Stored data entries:
== == ==

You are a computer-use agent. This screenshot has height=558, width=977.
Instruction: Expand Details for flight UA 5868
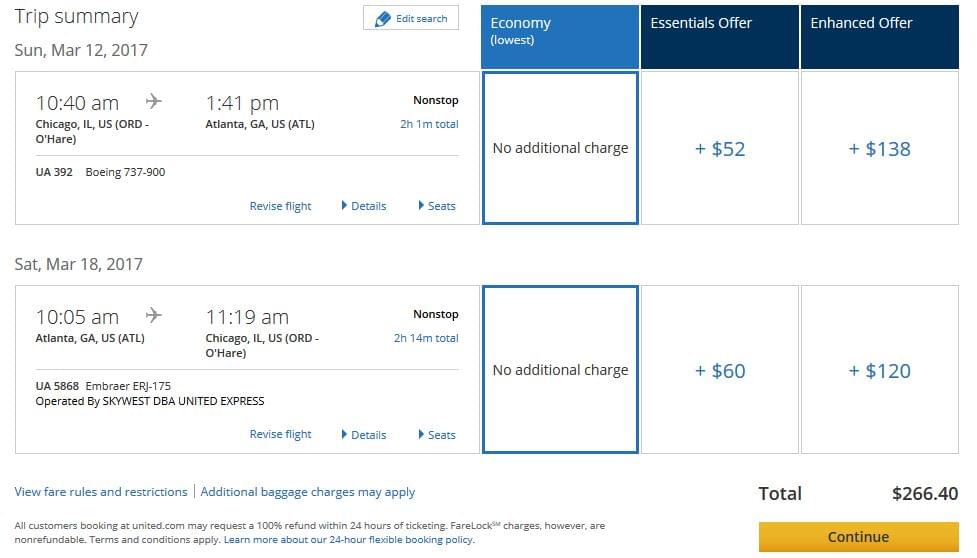pos(364,435)
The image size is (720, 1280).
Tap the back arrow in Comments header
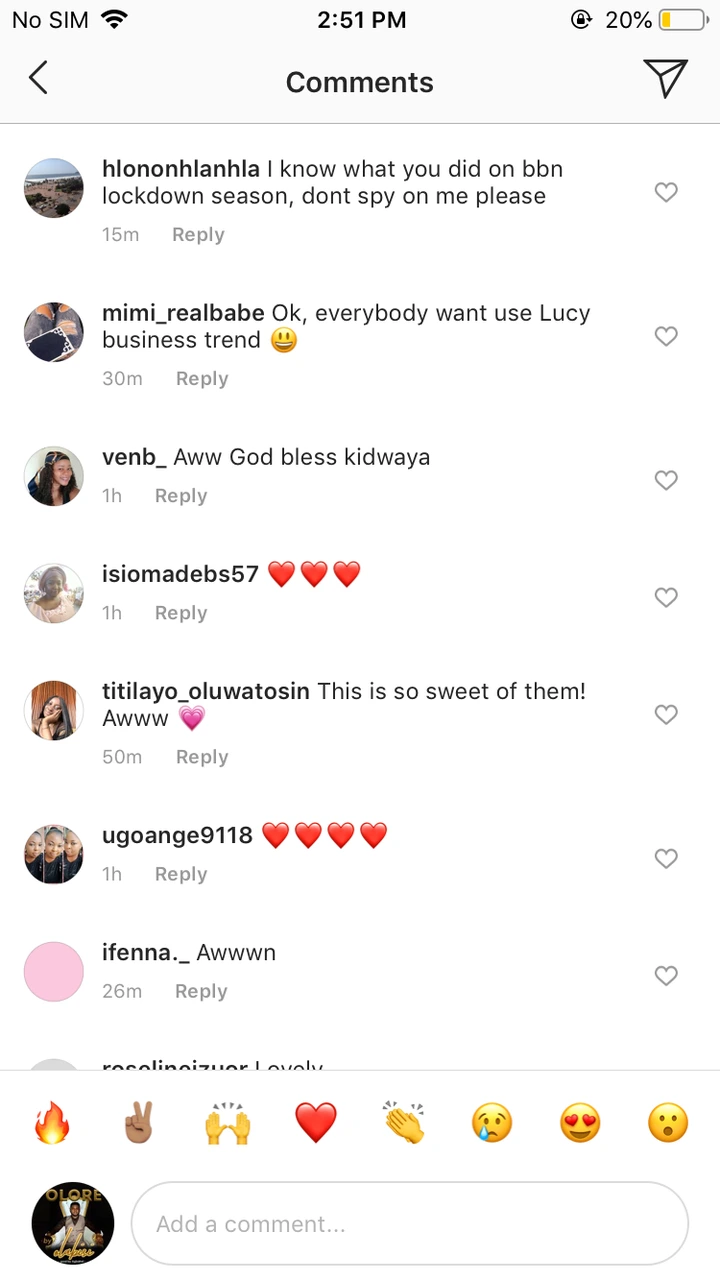pyautogui.click(x=38, y=79)
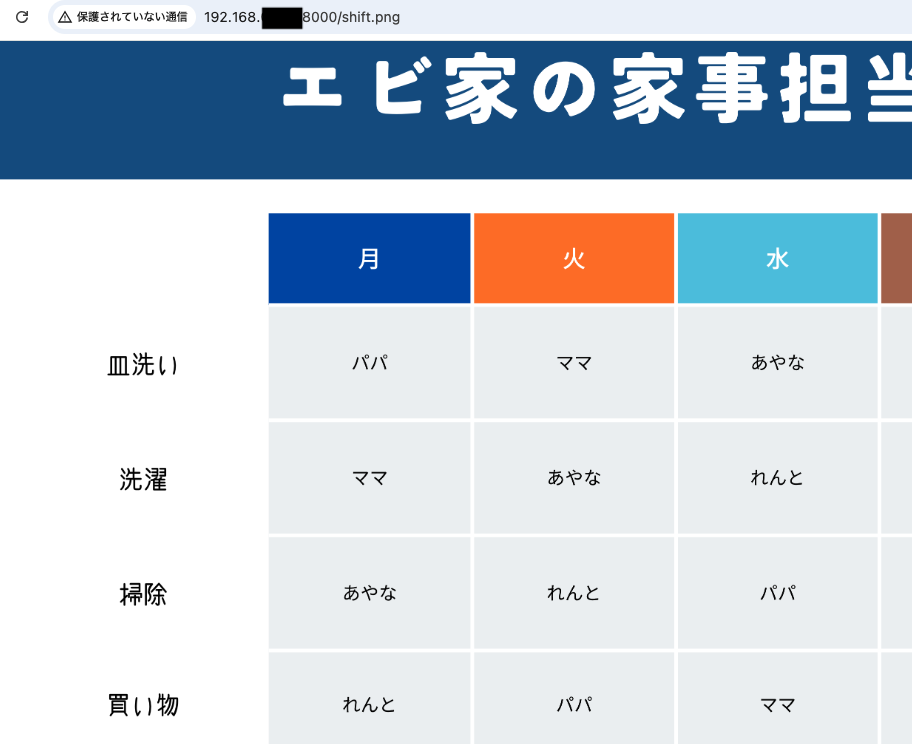The width and height of the screenshot is (912, 744).
Task: Select the blue 月 column header
Action: coord(369,258)
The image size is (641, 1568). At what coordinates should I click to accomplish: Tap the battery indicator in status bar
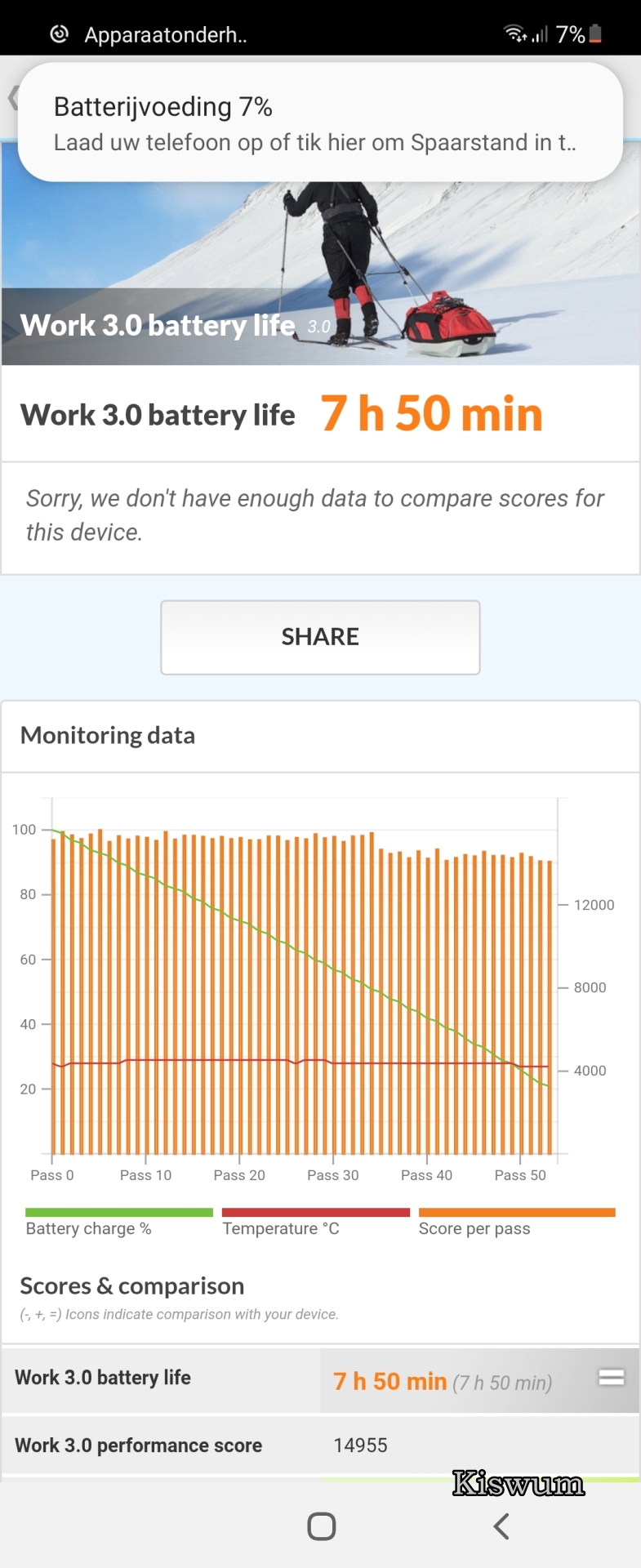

== == ==

**What the exercise asks**
Beginning at the line that contains "Tap the back arrow in Comments header", retype each line of the data above through the very last one. Do not retype the pictures.

**Result for this task**
Tap the back arrow in Comments header
pyautogui.click(x=38, y=79)
The width and height of the screenshot is (912, 744).
Task: Select the blue 月 column header
Action: coord(369,258)
The image size is (641, 1568). At what coordinates should I click to accomplish: Tap the battery indicator in status bar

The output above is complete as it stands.